▶ _Document excerpt_:

========================================================================

Argo Rollouts analysis with ISD and Stackdriver

This document explains the end-to-end flow for the analysis run with the Stackdriver data source.

Follow the steps below for the end-to-end workflow for analysis run and to get an analysis report.

Step 1: Add Integration

Note: You must add all the integrations through ISD UI only.

To add a Stackdriver integration as your data source to allow ISD to perform your log analysis, follow the steps given below:

  1. From the ISD dashboard, click "Setup" and click "Integrations" and then Click "+New Integration" button as shown in the image below:

  2. The list of available integrators and their respective fields appears. Select the Stackdriver integration and fill out the information about it that appears on the right pane of the screen.

    Update the following information on the above screen:

    • Account Name: Name of the Stackdriver account to operate on.

    • Encrypted Key File: A path to a Google JSON service account that has permission to publish metrics.

    • Permissions: To restrict permissions to this account, you can select the User Groups.

  3. Once you have updated all the information, click the "Save" button. The newly created Stackdriver integrator appears as shown below:

Create a log template after adding the Stackdriver integrator.

Step 2: Create Log Template

We support the following two modes of template creation

  • Gitops mode template creation

  • Template creation in ISD UI

Gitops mode Log Template creation:

You can create a log template in a GitHub repository where your deployment manifest files are saved. The sample Log Template for Stackdriver data source is available here.

OpsMx provides the two types of sample log Templates for Stackdriver as follows:

  1. Minimal yaml file (stackdriver-log-generic-minimal.yaml)

  2. Extended yaml file (stackdriver-log-generic-extended.yaml)

Minimal yaml file:

The following sample Stackdriver minimal yaml file contains the mandatory parameters to create a log template. You can use this sample yaml file instead of creating a new template.

apiVersion: v1
kind: ConfigMap
metadata:
  name: stackdriver-generic-minimal
data:
  stackdriver-generic-minimal: |
    monitoringProvider: STACKDRIVER
    accountName: stackdriver-account-name
    filterKey: resource.labels.pod_name
    responseKeywords: textPayload

Parameters details are as follows:

  • name: Give a name to the Log Template (This Log Template name, must be used in OpsMx Provider configmap file).

========================================================================

Word and element pointing items:
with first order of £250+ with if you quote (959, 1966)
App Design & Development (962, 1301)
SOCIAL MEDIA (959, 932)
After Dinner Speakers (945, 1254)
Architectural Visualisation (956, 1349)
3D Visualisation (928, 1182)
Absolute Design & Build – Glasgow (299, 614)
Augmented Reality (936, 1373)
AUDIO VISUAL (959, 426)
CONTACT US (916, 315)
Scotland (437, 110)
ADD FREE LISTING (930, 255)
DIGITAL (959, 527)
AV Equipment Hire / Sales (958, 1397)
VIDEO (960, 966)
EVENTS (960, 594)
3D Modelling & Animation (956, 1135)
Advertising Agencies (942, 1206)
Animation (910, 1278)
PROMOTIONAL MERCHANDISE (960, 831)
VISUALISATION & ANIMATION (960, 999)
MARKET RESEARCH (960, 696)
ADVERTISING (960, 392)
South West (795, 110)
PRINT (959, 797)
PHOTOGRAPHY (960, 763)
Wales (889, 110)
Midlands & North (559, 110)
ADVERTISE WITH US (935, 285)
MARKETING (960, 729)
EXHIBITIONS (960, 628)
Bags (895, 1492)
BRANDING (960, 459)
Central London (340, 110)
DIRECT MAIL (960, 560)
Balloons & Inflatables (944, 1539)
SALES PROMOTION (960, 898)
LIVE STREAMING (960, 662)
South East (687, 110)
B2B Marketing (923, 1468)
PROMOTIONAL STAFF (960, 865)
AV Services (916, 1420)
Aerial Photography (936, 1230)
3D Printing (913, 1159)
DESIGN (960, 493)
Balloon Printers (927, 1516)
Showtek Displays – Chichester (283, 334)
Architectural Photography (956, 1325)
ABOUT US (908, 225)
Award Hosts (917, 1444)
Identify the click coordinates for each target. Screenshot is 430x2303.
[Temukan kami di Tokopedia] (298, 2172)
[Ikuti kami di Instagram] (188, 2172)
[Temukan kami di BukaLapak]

========================================================================

▶ _Exercise description_:
Translate this sentence from the Argo Rollouts analysis guide into Spanish: "Create a log template after adding the Stackdriver integrator." These items have no connection to the Argo Rollouts analysis guide.

▶ _Solution to this task_:
Cree una plantilla de registro después de agregar el integrador de Stackdriver.